Por la manera en que está reaccionando la derecha mexicana tras su derrota en las elecciones de 2018, no es difícil sostener que se encuentra en una etapa de refundación, aprovechando o forzada por las grandes dificultades económicas que ha traído la pandemia y el inacabado proceso de constitución del gobierno de López Obrador. También es fácil advertir que existen muchas y diversas expresiones internas en su constitución, entre las cuales, en su carácter de oposición y corriente política, confluyen ahí variables de la "izquierda" pragmática que estableció nexos y compromisos con fines electorales y de constitución de un proyecto político.

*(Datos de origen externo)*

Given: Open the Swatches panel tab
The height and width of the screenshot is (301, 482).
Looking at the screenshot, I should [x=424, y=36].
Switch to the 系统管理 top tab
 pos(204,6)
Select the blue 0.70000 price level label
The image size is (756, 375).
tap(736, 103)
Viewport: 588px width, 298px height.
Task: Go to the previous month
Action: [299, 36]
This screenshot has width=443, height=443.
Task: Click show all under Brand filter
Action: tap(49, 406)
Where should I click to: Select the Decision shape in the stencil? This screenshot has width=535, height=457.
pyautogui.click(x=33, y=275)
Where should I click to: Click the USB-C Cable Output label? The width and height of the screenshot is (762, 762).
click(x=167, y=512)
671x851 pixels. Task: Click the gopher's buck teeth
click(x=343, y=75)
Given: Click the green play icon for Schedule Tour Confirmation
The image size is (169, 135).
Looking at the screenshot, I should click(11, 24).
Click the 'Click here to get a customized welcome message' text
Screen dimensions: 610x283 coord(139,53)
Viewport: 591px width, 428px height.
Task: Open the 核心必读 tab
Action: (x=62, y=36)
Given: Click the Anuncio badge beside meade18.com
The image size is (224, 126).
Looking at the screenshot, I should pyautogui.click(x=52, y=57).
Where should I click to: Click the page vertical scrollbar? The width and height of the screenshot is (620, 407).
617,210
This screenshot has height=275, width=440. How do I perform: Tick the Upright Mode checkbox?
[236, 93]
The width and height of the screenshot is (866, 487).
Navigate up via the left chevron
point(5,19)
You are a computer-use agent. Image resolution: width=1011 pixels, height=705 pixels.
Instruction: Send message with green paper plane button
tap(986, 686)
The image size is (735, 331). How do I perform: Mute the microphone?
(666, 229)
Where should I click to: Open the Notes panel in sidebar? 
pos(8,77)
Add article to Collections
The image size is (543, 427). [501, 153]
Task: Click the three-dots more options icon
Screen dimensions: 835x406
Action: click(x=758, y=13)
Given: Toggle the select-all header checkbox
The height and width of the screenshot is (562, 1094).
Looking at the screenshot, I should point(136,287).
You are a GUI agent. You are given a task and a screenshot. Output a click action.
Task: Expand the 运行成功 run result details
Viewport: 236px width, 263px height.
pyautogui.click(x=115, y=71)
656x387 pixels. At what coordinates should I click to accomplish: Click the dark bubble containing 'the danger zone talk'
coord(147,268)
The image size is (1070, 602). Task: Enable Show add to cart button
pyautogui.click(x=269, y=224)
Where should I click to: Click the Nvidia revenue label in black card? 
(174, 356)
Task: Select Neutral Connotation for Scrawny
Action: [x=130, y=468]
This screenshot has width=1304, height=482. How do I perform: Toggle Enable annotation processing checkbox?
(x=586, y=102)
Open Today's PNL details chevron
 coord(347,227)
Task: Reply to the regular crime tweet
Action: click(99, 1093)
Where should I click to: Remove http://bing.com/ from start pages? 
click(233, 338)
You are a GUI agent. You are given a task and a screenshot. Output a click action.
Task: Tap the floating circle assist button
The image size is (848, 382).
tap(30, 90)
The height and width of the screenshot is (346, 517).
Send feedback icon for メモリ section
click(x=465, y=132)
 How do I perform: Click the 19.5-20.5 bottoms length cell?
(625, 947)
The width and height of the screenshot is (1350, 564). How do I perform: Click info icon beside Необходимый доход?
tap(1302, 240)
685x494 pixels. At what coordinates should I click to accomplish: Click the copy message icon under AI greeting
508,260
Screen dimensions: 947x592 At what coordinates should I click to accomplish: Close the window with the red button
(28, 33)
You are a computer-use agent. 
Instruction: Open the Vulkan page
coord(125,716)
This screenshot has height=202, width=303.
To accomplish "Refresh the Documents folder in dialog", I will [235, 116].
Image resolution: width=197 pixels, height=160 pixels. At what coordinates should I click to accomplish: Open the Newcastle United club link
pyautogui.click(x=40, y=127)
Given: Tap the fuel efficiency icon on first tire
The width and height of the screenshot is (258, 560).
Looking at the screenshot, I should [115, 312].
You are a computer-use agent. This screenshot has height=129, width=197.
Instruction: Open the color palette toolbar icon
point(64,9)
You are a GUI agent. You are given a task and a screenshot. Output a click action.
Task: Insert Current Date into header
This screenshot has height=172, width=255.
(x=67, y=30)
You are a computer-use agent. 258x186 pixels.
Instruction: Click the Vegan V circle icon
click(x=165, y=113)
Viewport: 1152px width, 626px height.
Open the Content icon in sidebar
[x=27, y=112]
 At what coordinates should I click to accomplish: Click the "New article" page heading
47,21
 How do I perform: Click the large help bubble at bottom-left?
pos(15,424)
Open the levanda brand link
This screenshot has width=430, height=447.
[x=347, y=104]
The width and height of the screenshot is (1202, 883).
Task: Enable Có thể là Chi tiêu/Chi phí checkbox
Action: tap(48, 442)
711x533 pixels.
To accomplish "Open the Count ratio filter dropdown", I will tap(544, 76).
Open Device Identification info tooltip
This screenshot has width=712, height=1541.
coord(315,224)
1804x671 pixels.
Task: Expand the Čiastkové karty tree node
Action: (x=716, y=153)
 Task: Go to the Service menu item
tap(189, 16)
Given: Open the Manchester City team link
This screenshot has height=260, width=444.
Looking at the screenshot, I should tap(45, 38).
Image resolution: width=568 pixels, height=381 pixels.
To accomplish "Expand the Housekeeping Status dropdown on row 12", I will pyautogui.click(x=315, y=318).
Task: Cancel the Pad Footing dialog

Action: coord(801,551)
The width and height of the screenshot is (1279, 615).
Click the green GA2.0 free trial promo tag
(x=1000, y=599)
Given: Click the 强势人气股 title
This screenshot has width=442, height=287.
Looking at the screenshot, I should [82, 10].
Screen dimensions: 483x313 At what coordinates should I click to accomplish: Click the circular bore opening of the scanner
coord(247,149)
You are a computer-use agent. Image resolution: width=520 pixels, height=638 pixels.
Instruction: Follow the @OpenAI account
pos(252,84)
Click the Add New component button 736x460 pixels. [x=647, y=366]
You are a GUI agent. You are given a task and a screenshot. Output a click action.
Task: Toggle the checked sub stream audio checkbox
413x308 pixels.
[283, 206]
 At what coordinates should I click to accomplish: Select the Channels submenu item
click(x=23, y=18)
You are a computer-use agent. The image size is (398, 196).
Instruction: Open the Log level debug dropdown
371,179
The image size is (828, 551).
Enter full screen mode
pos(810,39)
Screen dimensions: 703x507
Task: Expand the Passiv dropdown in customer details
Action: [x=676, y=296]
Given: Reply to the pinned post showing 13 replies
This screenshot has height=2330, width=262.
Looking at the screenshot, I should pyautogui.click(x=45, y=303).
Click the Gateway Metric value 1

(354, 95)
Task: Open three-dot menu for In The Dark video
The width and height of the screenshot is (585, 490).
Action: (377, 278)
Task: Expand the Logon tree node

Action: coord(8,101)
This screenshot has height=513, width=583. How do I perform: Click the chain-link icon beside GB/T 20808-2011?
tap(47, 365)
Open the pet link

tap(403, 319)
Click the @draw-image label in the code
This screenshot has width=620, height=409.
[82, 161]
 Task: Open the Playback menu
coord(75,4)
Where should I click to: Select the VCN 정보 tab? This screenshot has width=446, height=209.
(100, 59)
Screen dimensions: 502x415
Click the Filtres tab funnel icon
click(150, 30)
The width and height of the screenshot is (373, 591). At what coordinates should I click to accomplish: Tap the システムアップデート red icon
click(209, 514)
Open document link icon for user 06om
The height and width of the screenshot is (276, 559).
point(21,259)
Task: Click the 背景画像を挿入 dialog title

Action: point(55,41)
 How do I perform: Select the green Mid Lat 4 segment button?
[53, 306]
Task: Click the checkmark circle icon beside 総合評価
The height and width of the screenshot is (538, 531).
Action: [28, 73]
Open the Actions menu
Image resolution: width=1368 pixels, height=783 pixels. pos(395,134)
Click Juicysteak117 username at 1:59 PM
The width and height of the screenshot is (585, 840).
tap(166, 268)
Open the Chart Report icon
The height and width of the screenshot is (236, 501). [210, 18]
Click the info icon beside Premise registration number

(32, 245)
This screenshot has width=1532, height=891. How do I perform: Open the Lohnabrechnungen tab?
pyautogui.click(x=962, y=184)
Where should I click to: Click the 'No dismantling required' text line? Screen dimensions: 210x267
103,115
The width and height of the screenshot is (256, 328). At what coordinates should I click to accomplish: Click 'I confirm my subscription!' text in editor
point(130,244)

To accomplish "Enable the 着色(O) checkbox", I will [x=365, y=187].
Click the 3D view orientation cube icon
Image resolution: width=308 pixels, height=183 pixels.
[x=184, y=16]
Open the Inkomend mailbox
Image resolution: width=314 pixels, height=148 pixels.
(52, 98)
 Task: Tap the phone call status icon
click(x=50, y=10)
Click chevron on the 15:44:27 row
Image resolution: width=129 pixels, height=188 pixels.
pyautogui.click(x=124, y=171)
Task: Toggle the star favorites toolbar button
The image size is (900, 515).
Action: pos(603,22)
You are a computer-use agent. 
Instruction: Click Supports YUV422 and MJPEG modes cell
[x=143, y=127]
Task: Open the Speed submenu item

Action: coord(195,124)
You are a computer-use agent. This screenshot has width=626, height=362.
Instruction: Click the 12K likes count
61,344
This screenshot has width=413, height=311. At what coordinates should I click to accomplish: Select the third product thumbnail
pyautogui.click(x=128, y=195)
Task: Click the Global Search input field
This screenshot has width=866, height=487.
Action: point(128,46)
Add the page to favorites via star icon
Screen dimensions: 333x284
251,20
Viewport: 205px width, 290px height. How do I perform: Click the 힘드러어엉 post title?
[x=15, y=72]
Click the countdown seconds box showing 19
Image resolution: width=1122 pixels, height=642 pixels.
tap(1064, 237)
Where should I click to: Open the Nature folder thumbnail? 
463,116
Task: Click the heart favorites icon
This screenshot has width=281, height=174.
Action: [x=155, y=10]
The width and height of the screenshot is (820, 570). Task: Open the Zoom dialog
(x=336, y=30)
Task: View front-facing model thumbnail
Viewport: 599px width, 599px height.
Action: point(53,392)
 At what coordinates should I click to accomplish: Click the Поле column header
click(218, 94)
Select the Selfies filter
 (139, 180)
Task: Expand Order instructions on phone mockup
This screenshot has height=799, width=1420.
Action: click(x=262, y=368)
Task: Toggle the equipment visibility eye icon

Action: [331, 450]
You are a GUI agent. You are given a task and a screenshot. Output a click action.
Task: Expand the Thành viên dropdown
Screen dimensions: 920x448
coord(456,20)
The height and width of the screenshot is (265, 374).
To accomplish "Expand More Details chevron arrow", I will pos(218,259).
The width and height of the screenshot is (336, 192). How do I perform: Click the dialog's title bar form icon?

De las cenizas de julio de 2018 busca crear una alternativa política que dé voz y espacio a quienes los perdieron por la voluntad ciudadana. De la misma manera en que el triunfo del candidato de izquierda significó una especie de revolución pacífica que se llevó a cabo en las urnas, es que en su etapa de revisión y aglutinamiento de las fuerzas políticas derrotadas –en las que se incluyen, naturalmente, al PAN, PRI, PRD y MC–, la derecha mexicana establece una estrategia de lucha en distintos ámbitos, que van desde la constitución de grupos de activismo como el Frenaa; las cada vez más acendradas críticas de la prensa que en su momento fue beneficiada y consentida por los gobiernos neoliberales panistas y priístas, y los cuestionamientos de organismos de cúpula empresariales, así como otras organizaciones sociales y económicas desplazadas con la llegada del nuevo régimen. Aunque un último componente, el del intervencionismo extranjero es mucho más difícil de concretarse –como sucedió en el caso chileno– dadas las actuales circunstancias internacionales y la capacidad del presidente López Obrador de darle certeza y confianza al capital extranjero, además del innegable apoyo que tiene por parte de las fuerzas armadas, resulta inevitable la comparación con el comportamiento de las fuerzas de derecha chilenas tras el triunfo de Salvador Allende, el primer presidente marxista en América Latina que llegaba al poder por medio de unos comicios.

En medio de este escenario es que esta semana un grupo de "intelectuales" publicó un desplegado, acusando al mandatario morenista de intolerante y actuar en contra de la libertad de expresión, proclama que más bien parece una reacción a la pérdida de privilegios y del estatus de consentidos del régimen anterior. Con esta declaración, los intelectuales tratan de posicionar en la opinión ciudadana la percepción de que, en efecto, el lopezobradorismo los trata de acallar, intentado al mismo tiempo polarizar las evidentes diferencias que hay entre quienes defienden el neoliberalismo y el libre mercado, y quienes optan por una administración pública de mayor sentido social y compromiso con los grupos más vulnerables de la sociedad mexicana, que dicho sea de paso, representan la mayoría de los habitantes de nuestro país.

Así pues, es evidente que hay mucha manipulación de la información manejada por una parte sustantiva de medios y centros de pensamiento derechista con tal de desacreditar todas y cada una de las acciones del mandatario, acusándolo desde llevar al país a la ruina y buscar meterle miedo a la población con el cuento de que pretende instaurar un régimen comunista.

Con otras palabras pero similar intención, el desplegado de los intelectuales mexicanos trae a la memoria aquel 11 de septiembre de 1973, cuando los golpistas circularon una proclama de cinco puntos en los que advertían que: "La gravísima crisis económica, social y moral que está destruyendo el país" y que "la incapacidad del gobierno para adoptar las medidas que permitan detener el proceso y desarrollo del caos" llevaban a la conclusión de que el Presidente debía entregar su cargo a las fuerzas armadas. Parecido, no.